The Council of Ex-Muslims of Britain stands in solidarity with all LGBT people and opposes their persecution or marginalisation. Last year we marched at London Pride to combat hate and to highlight the 14 states under Islamic rule that kill gay men (15 if we were to include ISIS-held territories). We included placards about the East London mosque, to bring attention to the fact that there are mosques here in Britain that promote punishing homosexuality. This isn’t just something happening in a faraway land, to people that are not connected to us: the 2016 Orlando shootings were evidence of that. If you let religious homophobia slide, it will soon affect all of us.
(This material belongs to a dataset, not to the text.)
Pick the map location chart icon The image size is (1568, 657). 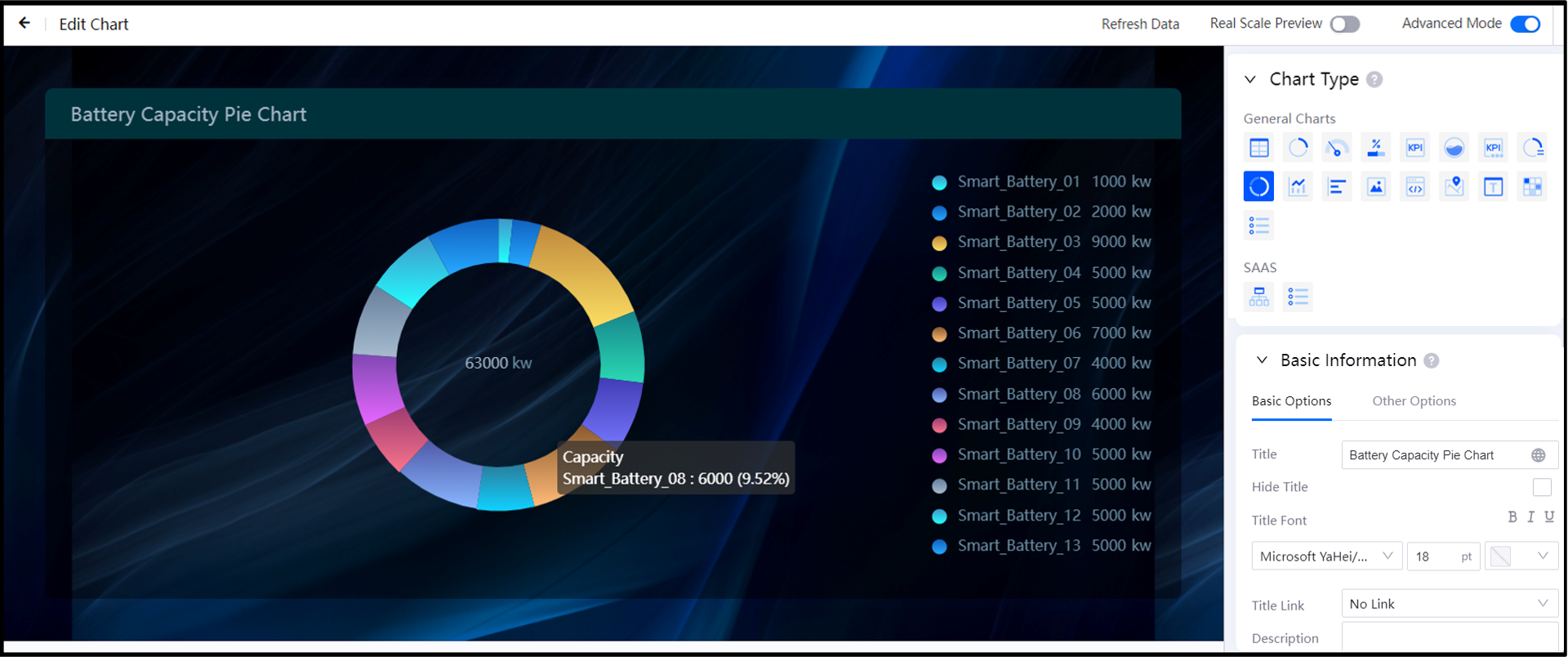[x=1454, y=187]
Things that affect some of us, eventually impact all of us!
Time and again, CEMB has been accused of being ‘Islamophobic,’ citing our placards that had statements such as, ‘Fuck Islamic homophobia,’ but we are unsure as to what the problem is with this. There is no issue in saying ‘Fuck Christian homophobia’…unless of course you are a fan of the homophobic movements. Overall, all of the organisations which took issue with our positions, statements and placards were invited to attend an open discussion to debate their positions and allow us to explain ours. Not one of them responded!
The fight for LGBT rights in countries under Islamic rule is a key battle for the LGBT movement today. We are marching again on 7 July 2018 and encourage Muslims and ex-Muslims in particular to join us. We are stronger together. We will only succeed together.